#### [Problems]
1. In the passage on the P.E. requirement, rewrite the paragraph that begins "Naturally, I put it off" more briefly, keeping its main facts.
2. Repeat word for word the part of the passage on the P.E. requirement starting at "And then I discovered" and ending at "gunfights certainly don't.".
─── Passage shown
When I first came to the US for college, I was perplexed by the physical education requirement: we had no such thing in Bangladesh. The only people who play sports in Bangladesh are professional athletes, and the only people who exercise are diabetics on doctor's orders. When I had to briefly do sports in ninth and tenth grade, I joined the chess club. Hey, that's a sport, right? Besides, I got to stay indoors in the air-conditioning, rather than running around in the heat and dust only to end up sweaty and sore. Most importantly, my appalling lack of physical dexterity was not on public display. Eleventh and twelfth grade were blissfully free from P.E., so after tenth grade, I thought I had escaped it for good.
Until I got to Wellesley College and learned that I have to do four quarters (equivalent to one academic year) of physical education, whether by taking classes in the sports center, or via intramural or club sports. It was a requirement for graduation—if you don't complete the P.E. requirement, you can't graduate, and that was that.
Naturally, I put it off as long as possible. It was around my third year that I finally decided to investigate the sport center's catalogue of sports and exercise classes. Cardio or fitness classes? Too much sweat. Tennis? Too much running. Swimming? Splashing around in the water sounded nice, but it would require wearing a bathing suit. Martial arts? Too hard. Dance classes? Hell, no!
And then I discovered my salvation—Archery! Now here was a civilized sport! No running around, no sweating, no unnecessary embarrassment from being ungainly and uncoordinated. And what a graceful thing, too—at least in the movies, where an eagle-eyed archer would focus intently on his target, draw the arrow with practiced ease, and release it to go whizzing through the air and thwack into a tree trunk, startling the bad guys and instilling fear. It made me think of Robin Hood and Sherwood forest, of archers shooting arrows from the ramparts and battlements of medieval castles. Archery has a kind of dignity and grace that sword fights don't, and gunfights certainly don't.
──────
─── Given data
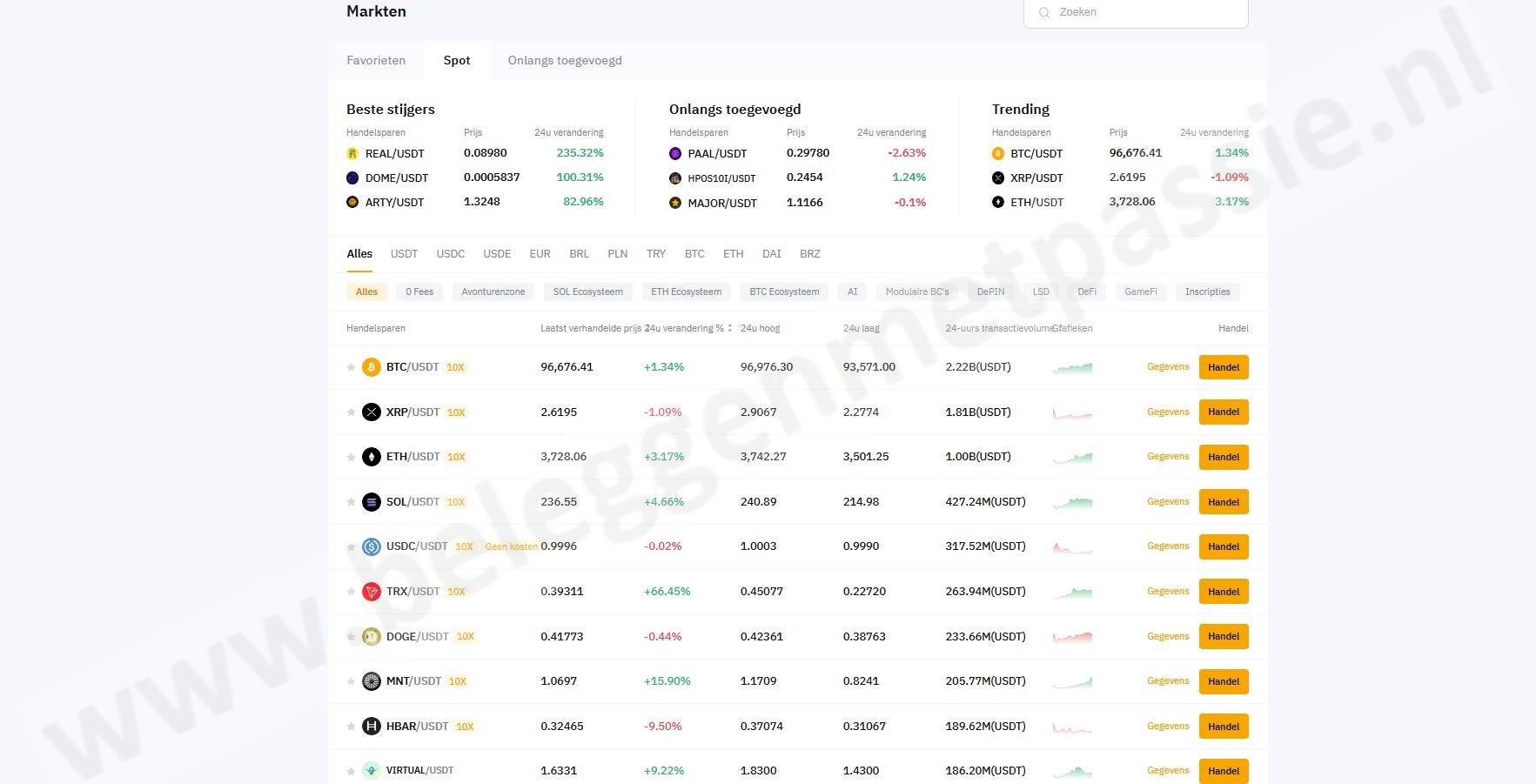Click the Ethereum icon in ETH/USDT row
Viewport: 1536px width, 784px height.
372,457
──────
#### [Full solutions]
1. The writer delayed the requirement as long as possible and, around the third year, finally looked through the sports center's catalogue of classes. Each option was rejected: cardio or fitness classes for too much sweat, tennis for too much running, swimming because it would mean wearing a bathing suit, martial arts as too hard, and dance classes outright.

2.
And then I discovered my salvation—Archery! Now here was a civilized sport! No running around, no sweating, no unnecessary embarrassment from being ungainly and uncoordinated. And what a graceful thing, too—at least in the movies, where an eagle-eyed archer would focus intently on his target, draw the arrow with practiced ease, and release it to go whizzing through the air and thwack into a tree trunk, startling the bad guys and instilling fear. It made me think of Robin Hood and Sherwood forest, of archers shooting arrows from the ramparts and battlements of medieval castles. Archery has a kind of dignity and grace that sword fights don't, and gunfights certainly don't.